Single-walled carbon nanotube-conjugated chemotherapy exhibits increased therapeutic index in melanoma

Abstract

The incidence of malignant melanoma is increasing at an alarming rate globally. Poor prognosis and extraordinarily low survival rates of malignant melanoma necessitates the development of new chemotherapeutic strategies. An emerging approach is to harness nanotechnology to optimize the existing chemotherapies. In the present study we have demonstrated that the delivery of doxorubicin using a nanotechnology-based platform significantly reduces the systemic toxicity of the drug, keeping unchanged its therapeutic efficacy in a mouse melanoma tumor model. Specifically we modified single-walled carbon nanotubes (CNTs) to conjugate a doxorubicin prodrug via a carbamate linker that cleaves enzymatically to cause temporal release of the active drug.

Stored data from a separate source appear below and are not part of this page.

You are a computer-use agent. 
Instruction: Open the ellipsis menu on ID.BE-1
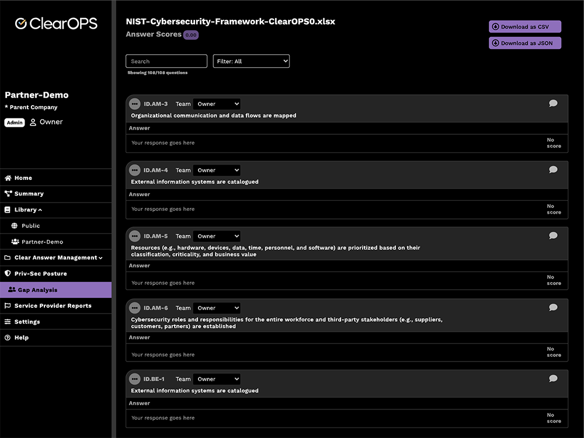135,378
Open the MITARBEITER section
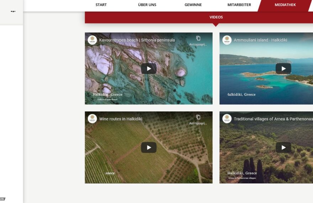The height and width of the screenshot is (203, 313). (239, 5)
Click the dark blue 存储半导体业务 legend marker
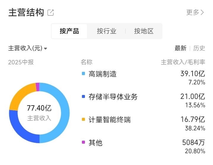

The CNT-doxorubicin conjugate (CNT-Dox) induced time-dependent cell death in B16-F10 melanoma cells in vitro. The nanoparticle was rapidly internalized into the lysosome of melanoma cells and was retained in the subcellular compartment for over 24 h. In an in vivo melanoma model, treatment with the nanotube-doxorubicin conjugate abrogated tumor growth without the systemic side-effects associated with free doxorubicin. Our studies demonstrate that a simple and versatile CNT-based nanovector can be harnessed for the delivery of chemotherapy to melanoma, with increased therapeutic index.